As most students realize, college either can be the best four years of your life—or the longest, most painful, bankrupting experience if done wrong.
While post-secondary students more than likely were successful high school kids living with their parents, moving out on their own can be a difficult pill to swallow.
But after receiving a degree at the end, it can be the most rewarding experience, as well.
“I wish I knew it’s not as scary as everyone makes it out to be because it’s so fun,” said Lauren Davis, who spent last year at the University of Ottawa majoring in psychology.
“There are so many great people to meet and so many ways to get involved in,” she enthused.
“It’s a totally different experience. It’s hard work, but it’s not just work.”
While Davis admitted being worried about the lifestyle change heading in, she can’t wait to head back for her second year.

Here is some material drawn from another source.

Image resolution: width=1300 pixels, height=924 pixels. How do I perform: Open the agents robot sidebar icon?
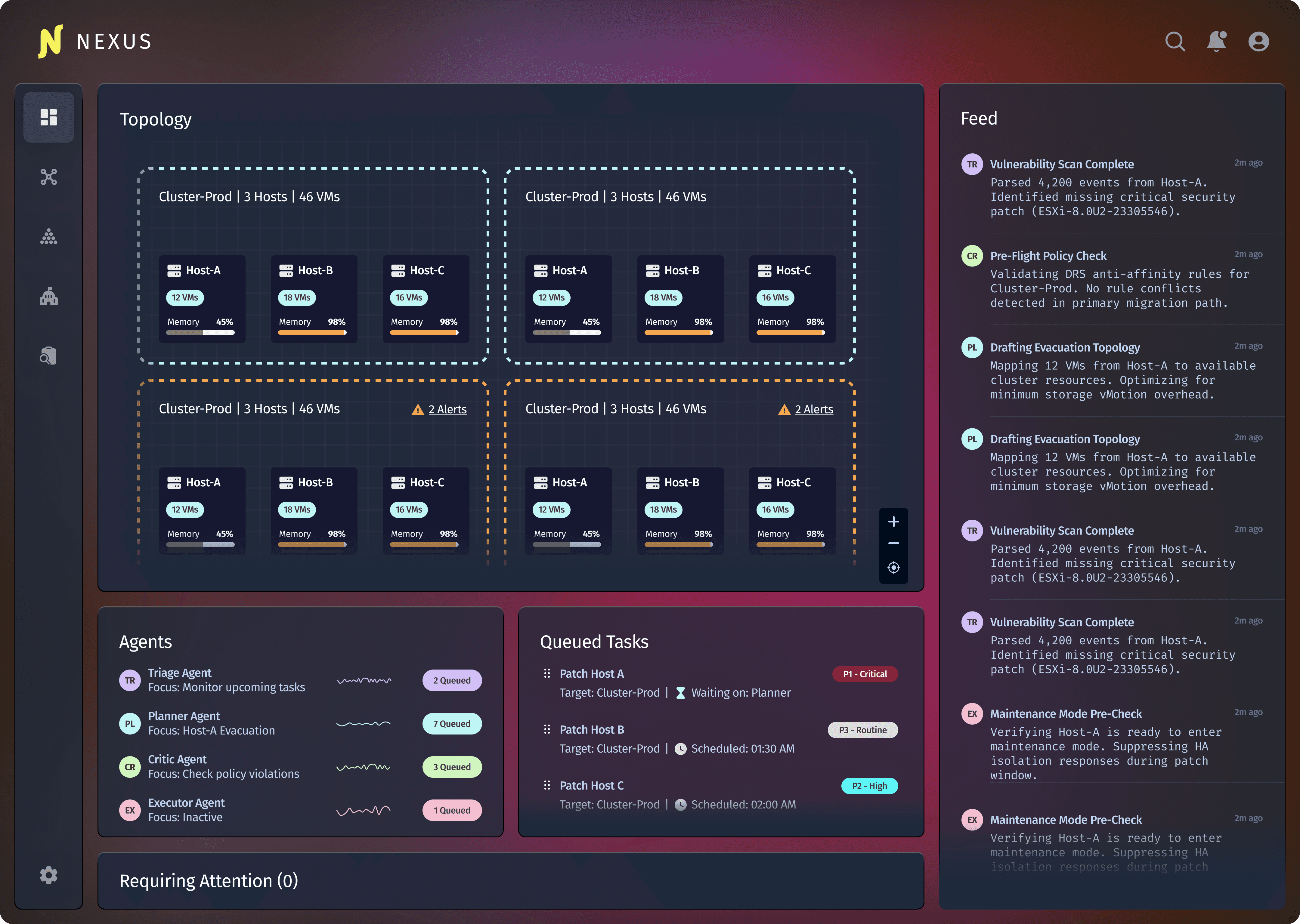(x=48, y=297)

“I’ve never lived away from my parents, I’ve never lived in the city, I’ve never even been to Ottawa,” she remarked.
“And it was weird at first, but I adjusted pretty quickly and learned how to do things on my own, and I wasn’t so scared anymore.”
But for some students, their first year can be an eye-opener to how hard college or university can be.
“I found out that I needed to be more focused on my school work and more disciplined, and needed to get my homework done and assignments done beforehand,” said Kali Hamilton, who ventured off to the University of Manitoba, taking University One courses.
She has been accepted into nursing come September.
Hamilton also said she wasn’t scared about moving away from home, but rather was looking forward to meeting new people.
She also enjoyed having to act like a grown-up for the first time.
“Being able to take care of myself and be responsible, and feel like an adult,” she noted.
“I did enjoy the classes, too,” Hamilton added. “It was a different atmosphere, and there was a lot more people in your classes and more professional.”
But one thing she regretted her first year was not living in the dorms.
“For advice for new incoming students, I do say definitely go into residence to meet people,” stressed Hamilton, who instead chose to live with family friends in Winnipeg.
“I didn’t go into residence so that was probably something I would have changed.”
Hamilton said meeting new friends was one of the problems caused by not living in residence.
“It’s quite difficult [making friends], actually, because you only see these people every so often,” she remarked.
“Once I’m in the [nursing] faculty, I’ll be able to see the same people, same faces, over and over again so I can get to know people.
“It’s quite hard to make friends first year.”
She also passed along two pieces of good advice to the next set of students who move away from the comforts of home in the coming weeks.
“You have to have fun and you have to enjoy your classes, but you also have to be disciplined and get your stuff done,” she stressed.
“Set goals and achieve them.
“It’s easy, and it makes you feel a lot better about yourself when you set goals,” she reasoned.
Former Fort High class president Moreta Onichuk is one of the students leaving home for the first time, heading to Lakehead University in Thunder Bay for the Bachelor of Science and Bachelor of Education programs.
With this being her first time away from home, Onichuk has mixed feeling about the move.
“I’m nervous,” she admitted. “I come from a big family so being in Fort Frances, you see a lot of people and say, ‘Hey.’ But going to Thunder Bay, it’s not going to be like that so I know that it is going to be a lot different.
“My best friend is staying here to go back to school, and I know a lot of people staying back to go back to school, so I don’t know that many people that are going, so it’s going to a huge new experience,” Onichuk added.
She is following Hamilton’s advice and living in residence—a move she’s now looking forward to residing with a roommate.
“I was really nervous for it at first, but we got in contact through Facebook and we have been Facebook messaging back and forth and we have a lot in common,” she noted.
“We have been preparing together for it, so it has made it a lot easier on my mind that she is not crazy.”
With less than a month before the big move, Onichuk is busy preparing for her new adventure.
“I’ve been making lists and I’m actually going down [to Thunder Bay] in a couple of weeks to do a tour to see what I can bring,” she remarked.
“I worked two jobs, so this summer I’ve had three days off, so I’m working hard to save up money to come home as often as I can.”
Onichuk offers this piece of advice to her fellow freshmen getting ready to head off.
“You’re never too prepared,” she suggested. “Think of everything because it’s an experience trying to find everything you’re going to need.
“I know a couple of other girls who are going who never thought to bring bandages with them since they never thought they were going to get cut,” she noted.
“Not knowing the little expenses, like shampoo and Q-tips, that they are going to need to pay for themselves now.”